Task goal >>
Write each entry again exactly as shown, but without the images it holds.

══════════════════════════════

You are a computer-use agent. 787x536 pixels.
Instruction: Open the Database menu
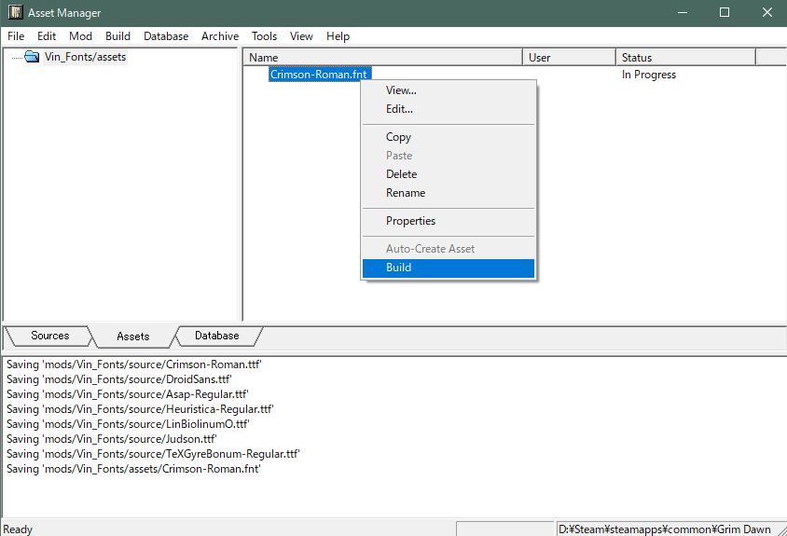pos(165,36)
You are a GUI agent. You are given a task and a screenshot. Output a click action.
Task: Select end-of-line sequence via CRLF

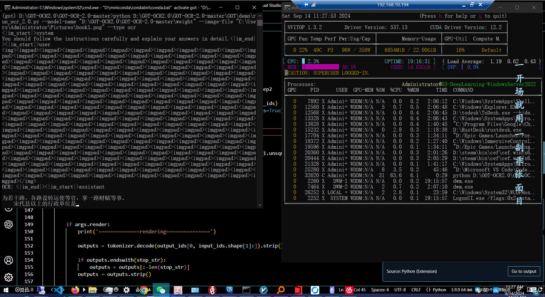click(x=416, y=290)
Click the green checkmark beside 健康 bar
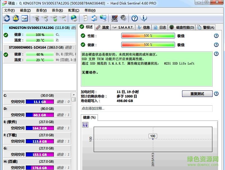This screenshot has width=225, height=170. click(x=82, y=44)
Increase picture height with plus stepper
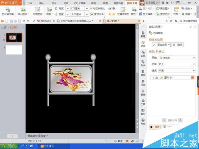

══════════════════════════════

Solved problem >>
You are a computer-use agent. 787x536 pixels.
Instruction: Open the Database menu
pos(165,36)
You are a GUI agent. You are given a task and a screenshot. Output a click action.
Task: Select end-of-line sequence via CRLF

click(x=416, y=290)
Click the green checkmark beside 健康 bar
This screenshot has width=225, height=170. click(x=82, y=44)
Increase picture height with plus stepper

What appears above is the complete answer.